2.5. Neuropilins and Plexins Are Associated with Tumor Stemness and Cancer Cell Response to Chemotherapy

Cancer stem cells (CSCs) have been considered responsible for tumor recurrence, metastasis, and chemotherapy resistance [54]. A couple of SEMA3 members such as SEMA3A and SEMA3C and members of NRPs and PLXNs have been found to have high expression in CSCs or CSC-like cells, and to be involved in drug resistance and poor prognosis in multiple cancer types [55,56]. For example, it was reported that the functional complex of SEMA3C with its receptors NRP1/PLXNA2/PLXND1 could activate Rac1/NF-κB signaling to promote the survival and migration of glioma stem-like cells [57]. The measurement of tumor stemness was developed using TCGA pan-cancer data based on mRNA expression (RNA stemness score: RNAss) and DNA methylation pattern (DNA stemness score: DNAss) [58]. Here, we explored the correlation between the expression of NRPs and PLXNs with tumor stemness scores. Similar to SEMA3s, members of NRPs and PLXNs also showed a broad range of levels of association with RNAss and DNAss in different cancer types (Figure 5A,B) [11]. All SEMA3 receptors, except PLXNA1 which showed negligible positive correlation, were negatively correlated with RNAss score with varying degrees (correlation coefficients r: −0.65 to −0.13) (p < 0.0001), where NRPs showed the strongest association (r = −0.65 and −0.48 for NRP1 and NRP2, respectively) across cancer types. For the correlation with DNAss score, PLXNA1 and A2 showed positive correlation (r = 0.38 and 0.18, respectively), while all other members showed negligible (|r| < 0.17) or insignificant correlation (PLXNA3 and NRP2) across all cancer types. At the individual cancer type level, we found that NRP2 and PLXNA2 were positively, while PLXNB1 and C1 were negatively correlated with ovarian cancer stemness score measured with DNAss, but not with RNAss. In pheochromocytoma & paraganglioma (PCPG), PLXND1 was negatively, while PLXNB1 and B3 were positively correlated with both RNAss and DNAss.
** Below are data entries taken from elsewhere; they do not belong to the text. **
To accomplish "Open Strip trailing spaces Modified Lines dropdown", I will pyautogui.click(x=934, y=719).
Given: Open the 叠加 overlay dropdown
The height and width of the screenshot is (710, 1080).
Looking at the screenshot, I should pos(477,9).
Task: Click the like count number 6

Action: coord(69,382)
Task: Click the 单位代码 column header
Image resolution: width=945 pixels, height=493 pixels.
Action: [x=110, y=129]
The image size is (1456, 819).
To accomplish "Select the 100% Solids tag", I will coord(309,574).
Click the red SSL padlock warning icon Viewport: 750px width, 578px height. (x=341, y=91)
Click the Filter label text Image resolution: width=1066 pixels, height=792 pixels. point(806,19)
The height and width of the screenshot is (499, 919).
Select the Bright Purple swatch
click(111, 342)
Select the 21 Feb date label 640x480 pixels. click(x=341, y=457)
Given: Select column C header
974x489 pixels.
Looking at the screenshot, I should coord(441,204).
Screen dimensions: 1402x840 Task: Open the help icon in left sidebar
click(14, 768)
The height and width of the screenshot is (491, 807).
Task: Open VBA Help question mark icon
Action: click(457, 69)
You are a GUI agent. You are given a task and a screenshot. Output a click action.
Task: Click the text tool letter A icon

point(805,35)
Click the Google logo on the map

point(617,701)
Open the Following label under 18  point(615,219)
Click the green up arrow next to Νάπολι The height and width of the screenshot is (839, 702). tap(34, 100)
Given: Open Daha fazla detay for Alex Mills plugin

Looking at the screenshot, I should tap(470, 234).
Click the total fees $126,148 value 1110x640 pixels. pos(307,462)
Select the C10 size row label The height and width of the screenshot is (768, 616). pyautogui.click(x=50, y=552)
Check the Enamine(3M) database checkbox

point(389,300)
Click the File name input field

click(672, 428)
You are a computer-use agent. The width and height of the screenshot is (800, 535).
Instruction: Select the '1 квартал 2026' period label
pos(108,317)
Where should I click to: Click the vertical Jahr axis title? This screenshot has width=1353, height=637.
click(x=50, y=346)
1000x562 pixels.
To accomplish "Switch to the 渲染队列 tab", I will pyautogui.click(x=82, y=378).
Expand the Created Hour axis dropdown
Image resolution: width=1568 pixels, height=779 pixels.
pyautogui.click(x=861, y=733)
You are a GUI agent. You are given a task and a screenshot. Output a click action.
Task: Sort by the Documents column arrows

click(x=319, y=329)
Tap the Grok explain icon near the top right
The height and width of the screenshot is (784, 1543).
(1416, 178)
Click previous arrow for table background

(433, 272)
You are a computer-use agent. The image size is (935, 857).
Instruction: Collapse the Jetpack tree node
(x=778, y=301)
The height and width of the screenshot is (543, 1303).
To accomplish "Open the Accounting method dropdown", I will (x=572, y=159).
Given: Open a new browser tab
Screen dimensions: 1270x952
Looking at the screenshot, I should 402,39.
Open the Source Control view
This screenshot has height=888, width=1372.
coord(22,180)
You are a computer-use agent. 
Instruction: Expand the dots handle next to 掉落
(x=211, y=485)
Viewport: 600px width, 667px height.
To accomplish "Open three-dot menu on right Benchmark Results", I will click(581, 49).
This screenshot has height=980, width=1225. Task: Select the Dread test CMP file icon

In addition, similar to what we observed for SEMA3s [11], all genes showed different degrees of negative correlation with both DNAss and RNAss for TGCT, however, genes showed opposite correlation with DNAss and RNAss in THYM. These contradictory results suggest that RNAss and DNAss may identify distinct cancerous cell populations characterized by different features or degrees of stemness in different cancers [58].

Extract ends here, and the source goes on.